● **Excerpt**
╭──
# Plugins for Adobe Photoshop Lightroom 4.3



## michaelp (Jul 9, 2021)

I currently use the old Adobe  Photoshop Lightroom 6 (6.14) and Luminar 4 with Nik (DxO) Collection 4 on macOS Mojave.

I recently downloaded the *new* and confusingly versioned *Adobe Photoshop Lightroom 4.3 *which is free (in AU or NZ only) but only has basic features, although you can upgrade to "Premium".

However, there appears to be no way to install plugins for Nik and Luminar. The only option I see is to *Edit in PhotoShop*, which I do not have installed.
There is no Plugin Manager to be seen on any menu. When I run Luminar's plugin installer it does not find Lr 4.3, but does find 6.14.

In 6.14  I can choose to edit in both Nik and Luminar .

I have Googled the issue without success.
╰──
● **Material supplied**
╭──
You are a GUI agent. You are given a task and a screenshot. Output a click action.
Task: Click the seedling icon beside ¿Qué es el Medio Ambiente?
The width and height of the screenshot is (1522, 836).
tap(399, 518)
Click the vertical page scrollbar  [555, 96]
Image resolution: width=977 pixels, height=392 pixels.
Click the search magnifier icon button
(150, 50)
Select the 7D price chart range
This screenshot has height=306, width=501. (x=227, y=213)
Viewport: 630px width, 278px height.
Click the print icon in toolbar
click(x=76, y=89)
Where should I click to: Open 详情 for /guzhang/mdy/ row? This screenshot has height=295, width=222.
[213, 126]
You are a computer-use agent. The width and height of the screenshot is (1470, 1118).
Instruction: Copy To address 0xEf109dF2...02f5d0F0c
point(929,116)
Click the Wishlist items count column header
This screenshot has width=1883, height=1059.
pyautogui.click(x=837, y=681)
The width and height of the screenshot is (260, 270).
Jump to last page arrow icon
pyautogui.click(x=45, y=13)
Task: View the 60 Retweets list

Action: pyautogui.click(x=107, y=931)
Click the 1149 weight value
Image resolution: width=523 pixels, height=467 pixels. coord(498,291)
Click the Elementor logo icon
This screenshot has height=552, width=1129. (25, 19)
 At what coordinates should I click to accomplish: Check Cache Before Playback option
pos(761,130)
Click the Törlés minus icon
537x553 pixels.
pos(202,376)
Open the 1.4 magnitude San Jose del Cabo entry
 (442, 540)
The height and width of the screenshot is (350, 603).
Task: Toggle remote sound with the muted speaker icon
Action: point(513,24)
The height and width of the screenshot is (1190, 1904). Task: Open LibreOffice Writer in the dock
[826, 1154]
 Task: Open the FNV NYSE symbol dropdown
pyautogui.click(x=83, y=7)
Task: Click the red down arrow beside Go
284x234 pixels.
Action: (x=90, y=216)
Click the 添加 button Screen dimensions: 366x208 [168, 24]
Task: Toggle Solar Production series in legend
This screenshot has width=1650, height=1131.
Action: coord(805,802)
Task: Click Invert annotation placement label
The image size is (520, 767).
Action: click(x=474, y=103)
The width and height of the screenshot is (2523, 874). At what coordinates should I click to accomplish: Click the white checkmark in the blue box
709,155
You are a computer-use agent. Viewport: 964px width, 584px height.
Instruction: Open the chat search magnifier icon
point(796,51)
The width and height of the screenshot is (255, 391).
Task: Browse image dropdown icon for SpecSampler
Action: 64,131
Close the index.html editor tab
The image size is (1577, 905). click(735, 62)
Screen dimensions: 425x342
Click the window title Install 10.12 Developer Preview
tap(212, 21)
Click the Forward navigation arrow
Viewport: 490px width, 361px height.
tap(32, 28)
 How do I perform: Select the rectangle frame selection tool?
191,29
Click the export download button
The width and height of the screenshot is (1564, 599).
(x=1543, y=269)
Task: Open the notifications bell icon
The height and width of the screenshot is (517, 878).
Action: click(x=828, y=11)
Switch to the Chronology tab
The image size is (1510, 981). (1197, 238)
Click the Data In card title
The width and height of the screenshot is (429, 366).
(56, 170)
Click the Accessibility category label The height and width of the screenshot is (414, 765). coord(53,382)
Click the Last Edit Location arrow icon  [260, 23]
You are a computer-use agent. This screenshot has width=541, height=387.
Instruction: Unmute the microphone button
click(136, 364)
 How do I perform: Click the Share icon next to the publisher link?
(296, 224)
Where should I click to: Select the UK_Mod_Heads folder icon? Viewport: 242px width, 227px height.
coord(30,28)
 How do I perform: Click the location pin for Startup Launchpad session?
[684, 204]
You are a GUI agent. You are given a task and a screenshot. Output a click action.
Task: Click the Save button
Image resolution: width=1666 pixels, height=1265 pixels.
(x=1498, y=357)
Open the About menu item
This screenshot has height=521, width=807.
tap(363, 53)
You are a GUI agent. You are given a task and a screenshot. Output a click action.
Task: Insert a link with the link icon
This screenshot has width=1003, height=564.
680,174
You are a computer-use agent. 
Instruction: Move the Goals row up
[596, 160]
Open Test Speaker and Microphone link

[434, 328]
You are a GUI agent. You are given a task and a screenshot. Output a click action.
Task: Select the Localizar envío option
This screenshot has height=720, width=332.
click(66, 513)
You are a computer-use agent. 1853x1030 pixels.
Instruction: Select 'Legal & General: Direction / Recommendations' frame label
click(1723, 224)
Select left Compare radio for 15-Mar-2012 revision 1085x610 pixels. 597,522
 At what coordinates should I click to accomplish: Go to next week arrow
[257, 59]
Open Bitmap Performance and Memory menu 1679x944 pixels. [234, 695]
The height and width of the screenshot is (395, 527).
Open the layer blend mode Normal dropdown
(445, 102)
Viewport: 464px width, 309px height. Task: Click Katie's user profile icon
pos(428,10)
╰──
● **Task to carry out**
Pick up the post about Lightroom 4.3 plugins after its last sentence and continue it.

● **Response below**
I don't want to "upgrade to premium" only to find I cannot use my plugins. I  note that every feature that is available in Premium is clearly marked and of course you are promoted to upgrade to get the full featured app at every "opportunity" and plugins is not mentioned. "Plugin" does not return any results in the built-in Help search.

Does anyone know how to get plugins working in this version?


----------



## Paul McFarlane (Jul 9, 2021)

Hi

No, Lightroom Desktop (so current version 4.3) does not support plugins (even the premium version).

The local replacement for Lightroom 6 is Lightroom Classic, which supports plugins the same as Lr6 did.


----------



## michaelp (Jul 9, 2021)

Aha! So you does get wot you pays for! Thanks for clarifying that Paul.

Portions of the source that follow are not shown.